> _Exercise objective_
Repeat only what runs from the line with "Select the second opacity stop marker" through the last line of the data below, both included, keeping every word as it is and leaving out the pictures.

> _Entries shown_

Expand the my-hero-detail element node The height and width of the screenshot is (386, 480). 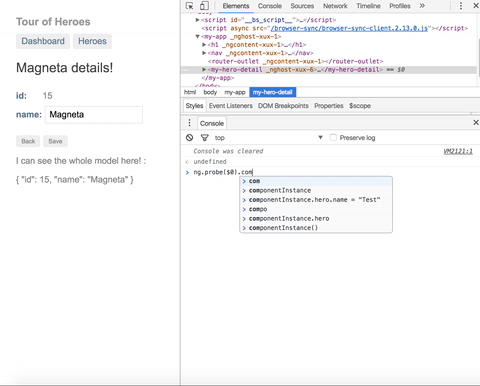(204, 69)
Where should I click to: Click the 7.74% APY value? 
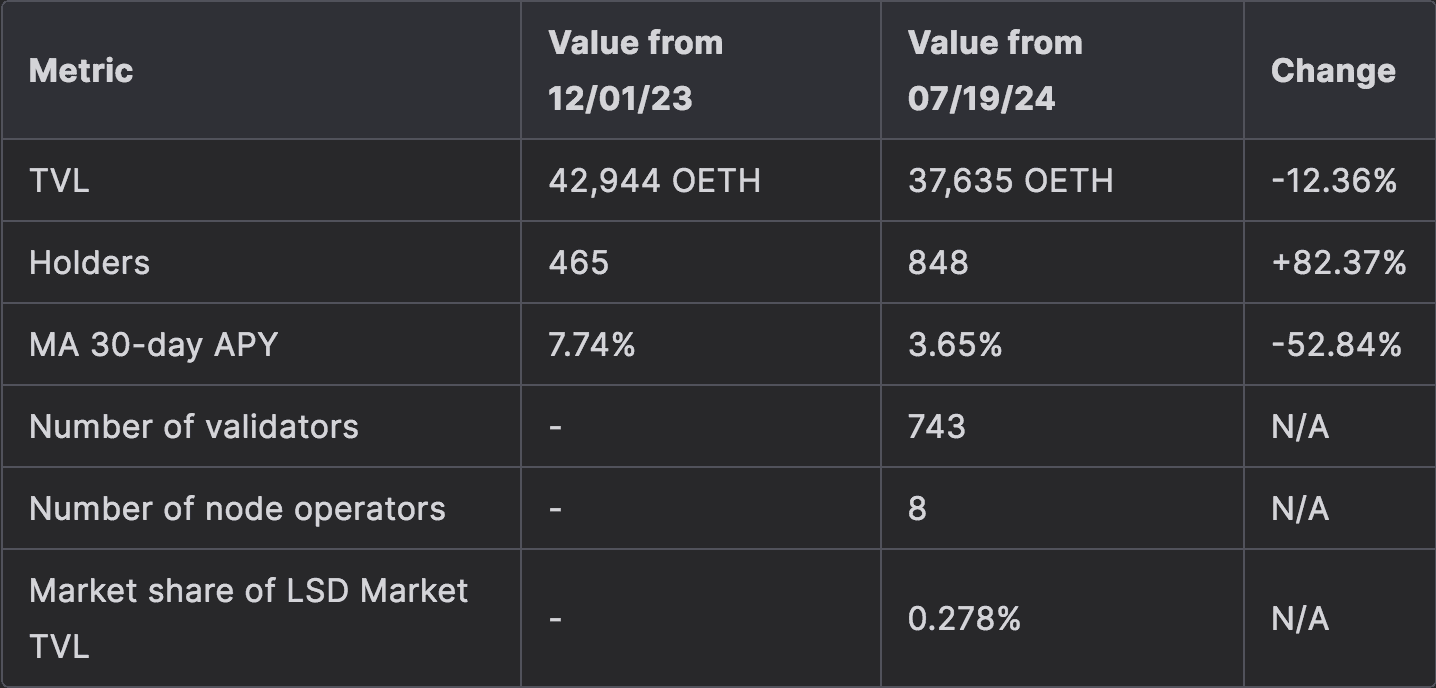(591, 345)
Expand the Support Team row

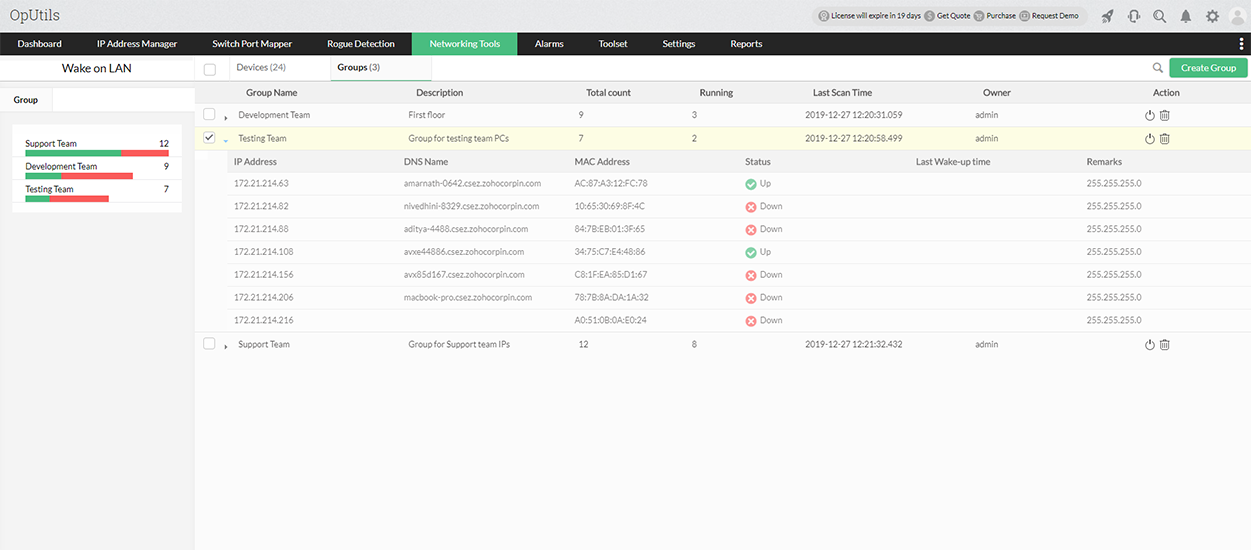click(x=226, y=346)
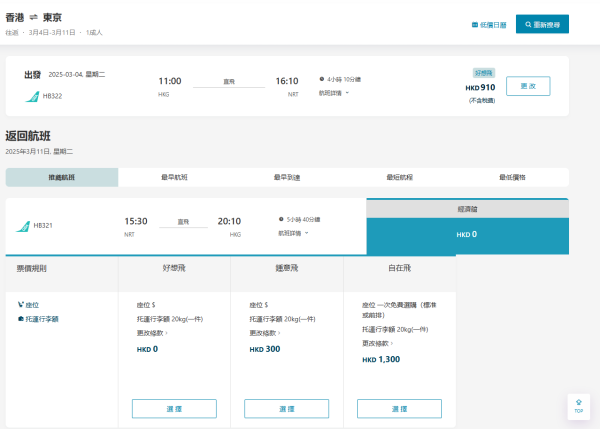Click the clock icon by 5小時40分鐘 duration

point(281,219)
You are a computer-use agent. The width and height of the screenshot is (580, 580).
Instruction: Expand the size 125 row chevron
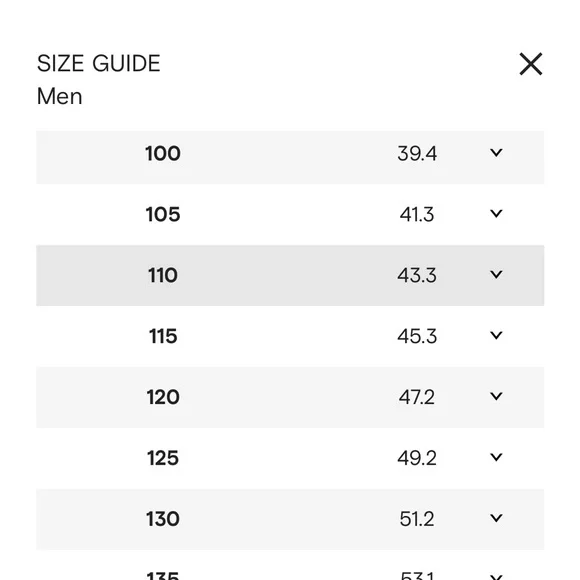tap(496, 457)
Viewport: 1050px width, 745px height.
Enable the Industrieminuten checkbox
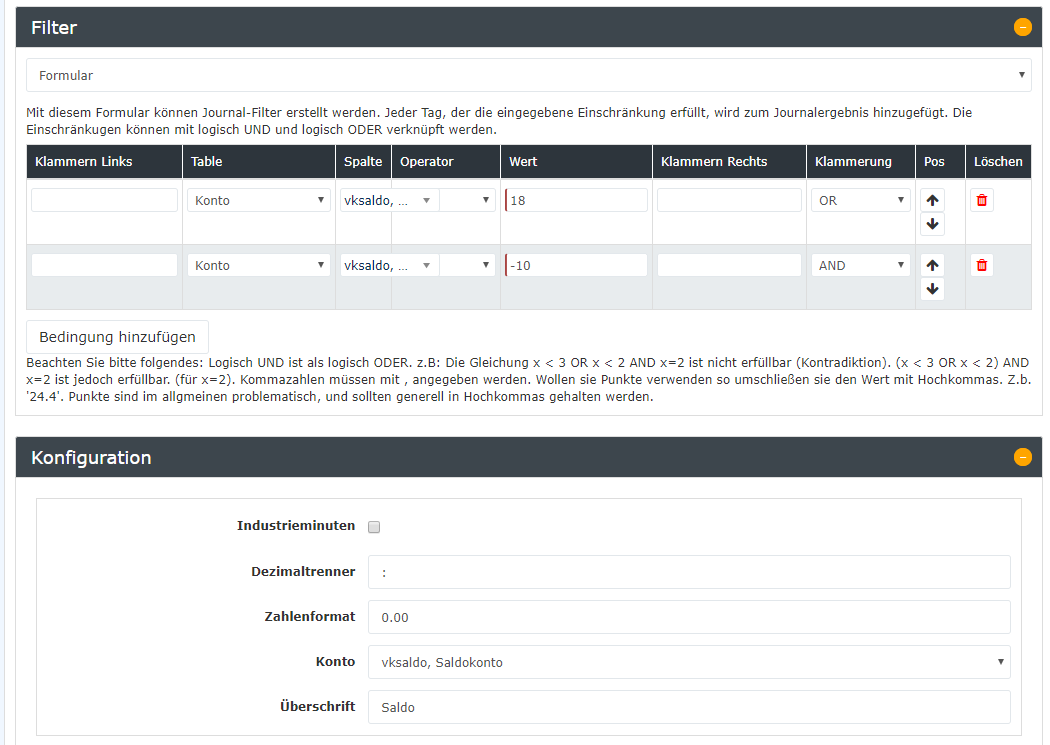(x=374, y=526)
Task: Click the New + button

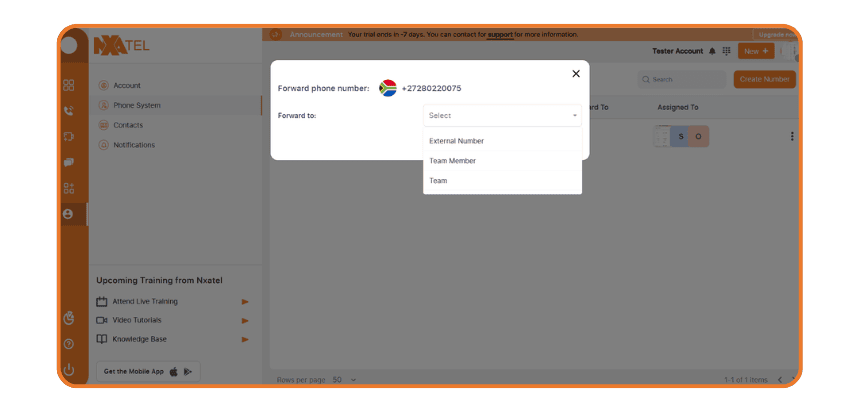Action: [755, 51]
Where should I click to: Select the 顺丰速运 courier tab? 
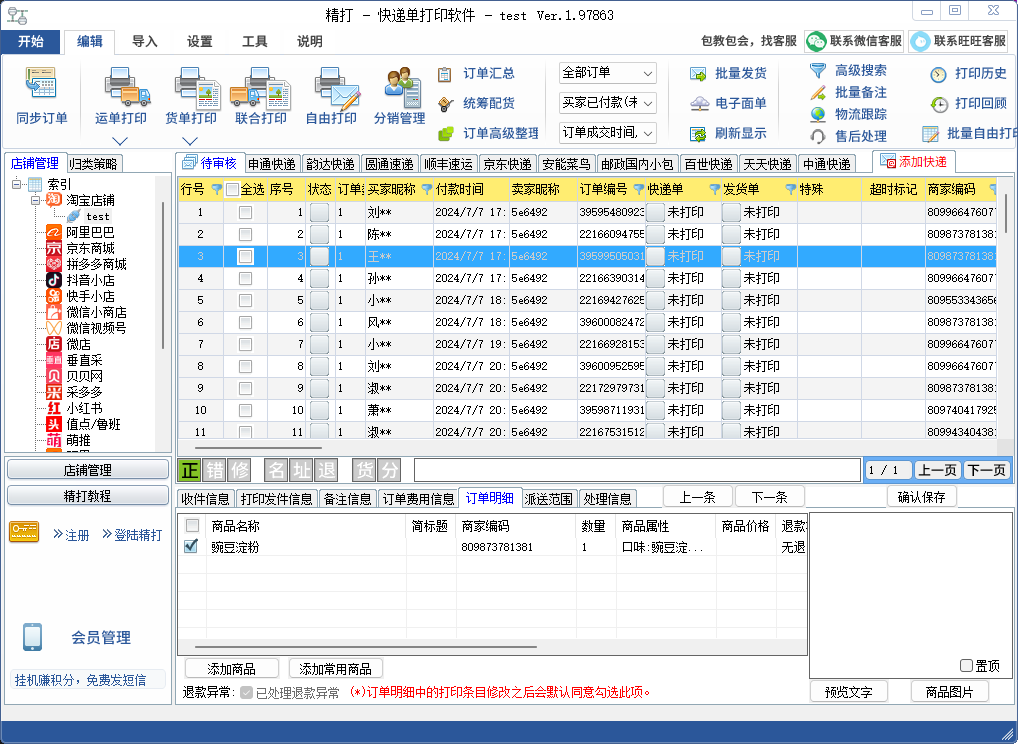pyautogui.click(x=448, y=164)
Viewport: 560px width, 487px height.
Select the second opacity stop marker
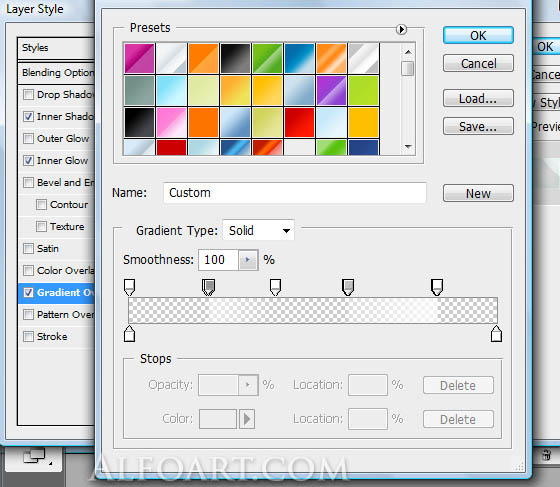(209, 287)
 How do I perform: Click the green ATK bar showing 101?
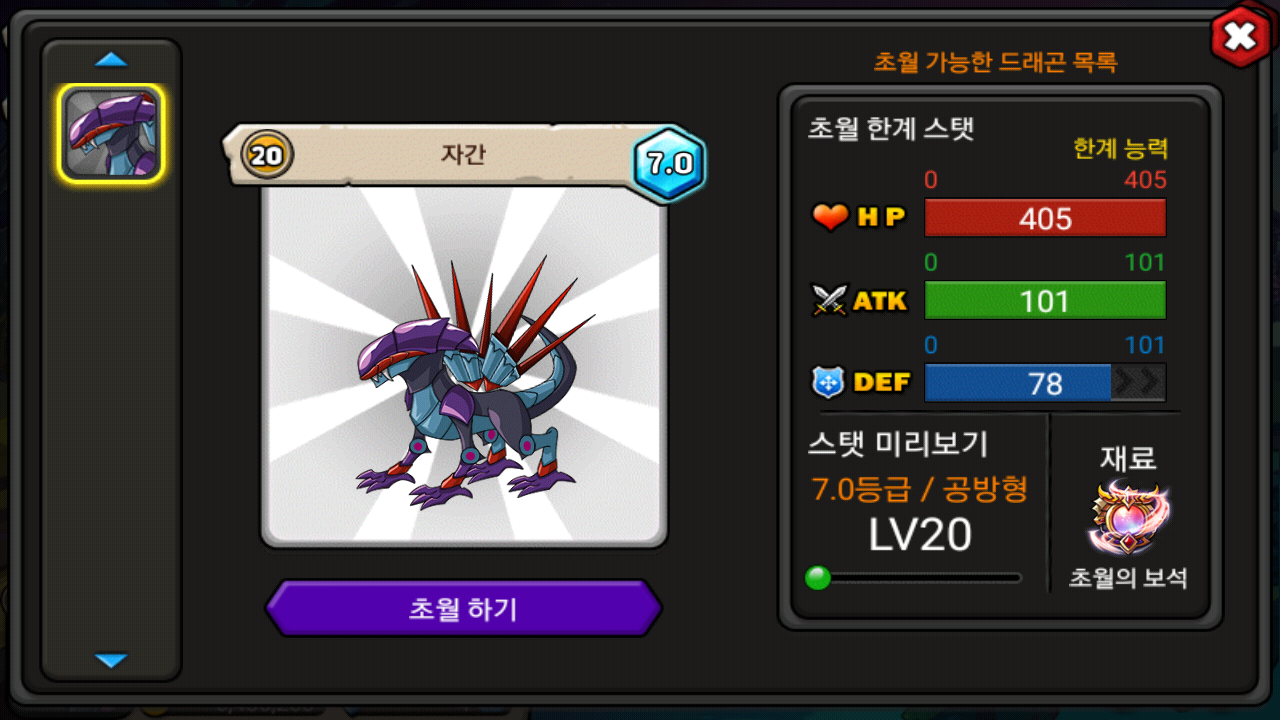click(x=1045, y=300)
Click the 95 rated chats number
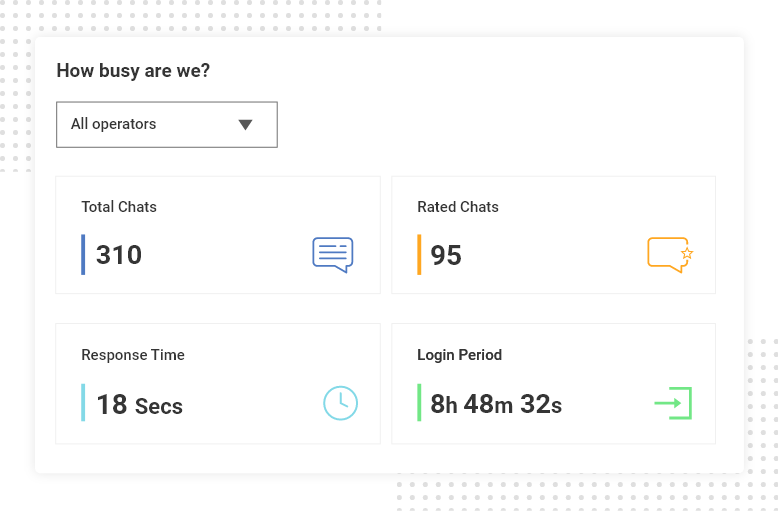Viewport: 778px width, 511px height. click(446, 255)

> _Solution to the exercise_
Select the second opacity stop marker
(209, 287)
 How do I perform: Click the green ATK bar showing 101?
click(x=1045, y=300)
Click the 95 rated chats number
Viewport: 778px width, 511px height. click(446, 255)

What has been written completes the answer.